Erik Hemingway, who hosts the Family Adventure Podcast, tells parents who are dreaming of taking their own sabbatical with the kids to go for it. You don’t have to be rich or take a year off, he said.

His own adventure began in 2009, when he started living on a sail boat with his wife and five children and ended up sailing for more than three years, including cruising around the Mediterranean Sea and crossing the Atlantic Ocean. The couple even welcomed a sixth child along the way. (His birth, in Israel, prompted the family to take a break from sailing for several months.)

family
The Hemingway family includes mom Rachel, dad Erik and six kids: Maggie, Levi, Emma, Lily, Zoe and Miles, who was born during the adventure.Today

Hemingway, who now lives in Wilmington, North Carolina, said he and his wife sold all of their belongings and lived off savings during the adventure. His background is real estate investing, so he approached the trip with a similar mindset.

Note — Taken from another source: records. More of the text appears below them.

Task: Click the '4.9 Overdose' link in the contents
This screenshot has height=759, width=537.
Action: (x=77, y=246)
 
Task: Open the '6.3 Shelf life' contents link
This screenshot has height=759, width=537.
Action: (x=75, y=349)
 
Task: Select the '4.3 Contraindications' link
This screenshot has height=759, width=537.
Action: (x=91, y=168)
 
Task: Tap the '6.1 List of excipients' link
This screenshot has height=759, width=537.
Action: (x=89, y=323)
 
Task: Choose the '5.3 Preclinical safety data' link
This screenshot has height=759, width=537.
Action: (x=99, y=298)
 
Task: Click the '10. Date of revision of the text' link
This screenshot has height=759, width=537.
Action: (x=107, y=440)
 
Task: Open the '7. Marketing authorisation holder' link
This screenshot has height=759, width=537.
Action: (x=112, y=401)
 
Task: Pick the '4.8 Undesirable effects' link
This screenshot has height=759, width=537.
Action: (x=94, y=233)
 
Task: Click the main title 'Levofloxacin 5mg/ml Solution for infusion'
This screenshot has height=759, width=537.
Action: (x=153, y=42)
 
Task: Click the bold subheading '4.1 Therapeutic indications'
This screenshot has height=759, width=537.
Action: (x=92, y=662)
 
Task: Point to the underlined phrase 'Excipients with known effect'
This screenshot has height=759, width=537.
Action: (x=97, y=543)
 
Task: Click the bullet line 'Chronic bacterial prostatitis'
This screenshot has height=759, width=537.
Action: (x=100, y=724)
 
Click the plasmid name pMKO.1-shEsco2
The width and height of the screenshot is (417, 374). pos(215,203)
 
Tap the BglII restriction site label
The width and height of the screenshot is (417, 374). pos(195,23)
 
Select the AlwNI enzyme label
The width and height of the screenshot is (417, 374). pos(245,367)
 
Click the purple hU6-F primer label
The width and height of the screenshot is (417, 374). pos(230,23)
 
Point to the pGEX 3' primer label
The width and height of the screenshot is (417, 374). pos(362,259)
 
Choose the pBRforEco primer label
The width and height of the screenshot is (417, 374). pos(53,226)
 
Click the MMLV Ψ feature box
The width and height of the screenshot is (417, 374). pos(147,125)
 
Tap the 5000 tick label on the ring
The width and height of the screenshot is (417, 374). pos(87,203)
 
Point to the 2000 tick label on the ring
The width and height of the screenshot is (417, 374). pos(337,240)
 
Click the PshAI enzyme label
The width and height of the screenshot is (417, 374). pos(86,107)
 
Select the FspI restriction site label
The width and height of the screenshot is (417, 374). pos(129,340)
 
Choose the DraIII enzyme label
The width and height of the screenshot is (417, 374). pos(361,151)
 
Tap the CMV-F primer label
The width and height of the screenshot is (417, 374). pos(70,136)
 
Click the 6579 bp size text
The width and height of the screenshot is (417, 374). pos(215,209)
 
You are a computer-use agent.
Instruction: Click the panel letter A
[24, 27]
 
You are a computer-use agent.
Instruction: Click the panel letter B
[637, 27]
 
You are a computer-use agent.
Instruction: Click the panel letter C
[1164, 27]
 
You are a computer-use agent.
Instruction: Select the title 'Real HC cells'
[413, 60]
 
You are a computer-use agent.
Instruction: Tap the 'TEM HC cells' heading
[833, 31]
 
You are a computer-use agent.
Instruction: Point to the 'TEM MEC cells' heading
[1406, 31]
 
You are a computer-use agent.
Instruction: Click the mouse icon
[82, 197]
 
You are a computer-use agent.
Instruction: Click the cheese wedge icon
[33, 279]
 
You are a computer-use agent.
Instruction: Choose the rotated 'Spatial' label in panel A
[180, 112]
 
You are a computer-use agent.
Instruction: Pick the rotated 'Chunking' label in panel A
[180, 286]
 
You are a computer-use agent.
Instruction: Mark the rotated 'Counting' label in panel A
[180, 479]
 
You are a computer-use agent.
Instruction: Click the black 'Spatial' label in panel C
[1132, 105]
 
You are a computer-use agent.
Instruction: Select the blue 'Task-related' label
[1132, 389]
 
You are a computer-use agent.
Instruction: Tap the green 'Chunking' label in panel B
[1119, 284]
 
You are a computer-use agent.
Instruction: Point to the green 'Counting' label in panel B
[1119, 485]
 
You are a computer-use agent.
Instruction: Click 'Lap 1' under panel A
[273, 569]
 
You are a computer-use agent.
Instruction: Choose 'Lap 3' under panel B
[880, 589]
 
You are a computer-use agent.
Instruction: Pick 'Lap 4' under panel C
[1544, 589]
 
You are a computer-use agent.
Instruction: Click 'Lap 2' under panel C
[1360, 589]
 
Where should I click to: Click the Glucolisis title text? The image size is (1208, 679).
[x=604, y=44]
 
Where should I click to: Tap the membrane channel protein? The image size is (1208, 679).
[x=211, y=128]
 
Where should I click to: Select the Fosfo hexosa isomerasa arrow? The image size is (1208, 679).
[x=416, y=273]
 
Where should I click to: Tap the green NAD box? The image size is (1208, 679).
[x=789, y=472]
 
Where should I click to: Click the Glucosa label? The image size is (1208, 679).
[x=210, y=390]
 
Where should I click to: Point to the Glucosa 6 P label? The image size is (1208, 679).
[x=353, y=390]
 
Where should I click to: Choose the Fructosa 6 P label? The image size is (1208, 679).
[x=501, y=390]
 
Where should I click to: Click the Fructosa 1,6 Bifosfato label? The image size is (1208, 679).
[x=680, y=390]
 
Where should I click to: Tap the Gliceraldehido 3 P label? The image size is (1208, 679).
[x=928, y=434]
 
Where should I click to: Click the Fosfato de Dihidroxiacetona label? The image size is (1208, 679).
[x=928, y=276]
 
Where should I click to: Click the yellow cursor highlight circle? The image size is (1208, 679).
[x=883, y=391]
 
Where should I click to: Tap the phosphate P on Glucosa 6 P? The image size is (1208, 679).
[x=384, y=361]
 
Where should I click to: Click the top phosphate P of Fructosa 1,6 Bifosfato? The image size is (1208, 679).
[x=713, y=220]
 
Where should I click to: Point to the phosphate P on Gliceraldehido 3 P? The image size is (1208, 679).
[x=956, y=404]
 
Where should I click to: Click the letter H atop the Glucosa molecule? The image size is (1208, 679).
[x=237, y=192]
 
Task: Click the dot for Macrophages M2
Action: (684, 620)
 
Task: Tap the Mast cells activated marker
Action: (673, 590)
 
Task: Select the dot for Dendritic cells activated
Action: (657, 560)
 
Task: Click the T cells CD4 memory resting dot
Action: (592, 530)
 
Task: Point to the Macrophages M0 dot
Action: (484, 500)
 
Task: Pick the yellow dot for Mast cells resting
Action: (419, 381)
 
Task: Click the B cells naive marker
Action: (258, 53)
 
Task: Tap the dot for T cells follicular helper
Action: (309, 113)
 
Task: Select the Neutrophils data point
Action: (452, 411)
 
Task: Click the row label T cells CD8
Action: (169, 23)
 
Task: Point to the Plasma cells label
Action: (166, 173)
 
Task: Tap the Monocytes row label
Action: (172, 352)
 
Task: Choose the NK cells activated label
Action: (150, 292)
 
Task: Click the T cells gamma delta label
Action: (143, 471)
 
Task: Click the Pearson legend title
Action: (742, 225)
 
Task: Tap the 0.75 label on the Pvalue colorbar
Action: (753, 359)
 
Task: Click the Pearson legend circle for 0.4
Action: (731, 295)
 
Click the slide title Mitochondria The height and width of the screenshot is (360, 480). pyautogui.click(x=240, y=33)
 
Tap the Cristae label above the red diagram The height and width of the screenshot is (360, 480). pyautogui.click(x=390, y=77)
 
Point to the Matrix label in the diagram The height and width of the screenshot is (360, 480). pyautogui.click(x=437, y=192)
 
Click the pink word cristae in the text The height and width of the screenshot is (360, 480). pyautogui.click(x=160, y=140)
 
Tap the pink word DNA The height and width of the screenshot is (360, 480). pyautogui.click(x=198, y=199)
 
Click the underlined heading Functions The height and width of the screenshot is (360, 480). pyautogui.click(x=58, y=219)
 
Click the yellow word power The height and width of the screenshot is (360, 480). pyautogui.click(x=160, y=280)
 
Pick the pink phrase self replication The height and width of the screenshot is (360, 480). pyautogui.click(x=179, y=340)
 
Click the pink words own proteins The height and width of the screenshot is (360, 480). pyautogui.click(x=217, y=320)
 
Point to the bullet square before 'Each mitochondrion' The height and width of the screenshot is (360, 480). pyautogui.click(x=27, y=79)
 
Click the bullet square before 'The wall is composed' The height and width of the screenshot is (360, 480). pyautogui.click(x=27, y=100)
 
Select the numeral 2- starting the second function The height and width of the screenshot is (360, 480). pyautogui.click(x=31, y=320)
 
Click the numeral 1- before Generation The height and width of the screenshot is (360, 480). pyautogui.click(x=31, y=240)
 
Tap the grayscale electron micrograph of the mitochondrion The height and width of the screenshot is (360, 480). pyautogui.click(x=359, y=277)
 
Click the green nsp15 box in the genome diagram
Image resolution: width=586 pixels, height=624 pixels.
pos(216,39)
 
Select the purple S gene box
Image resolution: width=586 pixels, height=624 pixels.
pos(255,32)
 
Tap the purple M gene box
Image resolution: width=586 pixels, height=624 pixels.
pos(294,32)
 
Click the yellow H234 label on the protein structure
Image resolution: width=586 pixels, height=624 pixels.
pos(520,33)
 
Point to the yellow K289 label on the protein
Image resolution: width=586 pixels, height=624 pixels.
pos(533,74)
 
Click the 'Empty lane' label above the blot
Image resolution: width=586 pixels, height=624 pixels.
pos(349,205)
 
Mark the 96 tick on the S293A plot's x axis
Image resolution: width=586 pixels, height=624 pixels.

“This is an investment in our kids and in our family, but one that you can’t measure on a spreadsheet,” Hemingway, 43, said.

“We’re going to take this chunk of money, we’re going to put it into this adventure and we hope we all become closer through it and that was absolutely how it worked out for us.”

boat
The family lived on this sail boat, which has four cabins and about 350 square feet of space.Today

The children, who ranged in age from 3 to 15 when the trip began, were homeschooled and received real-life history lessons in places like Jerusalem, Istanbul, Rome and Athens.

Oldest daughter Maggie, who is now 20, said she missed her friends and fought with her mom at first but grew to love the voyage.

"After we finished dinner, we'd always sit and talk at the table for hours," she recalled. "Life on land runs a little too fast for that kinda stuff to happen."

Hemingway is proud the siblings have grown into “super confident” kids.

But not everyone is a fan of families sailing with small children. When a couple had to be rescued from the Pacific Ocean in April after their 13-month-old daughter became ill during the voyage, some called the parents selfish and irresponsible.

Hemingway’s take is that people should be allowed to live their dreams however they see fit. He respects the family for following their dream, just like his family followed theirs.

“It paid off in dividends,” Hemingway said. “We really still feel like a team.”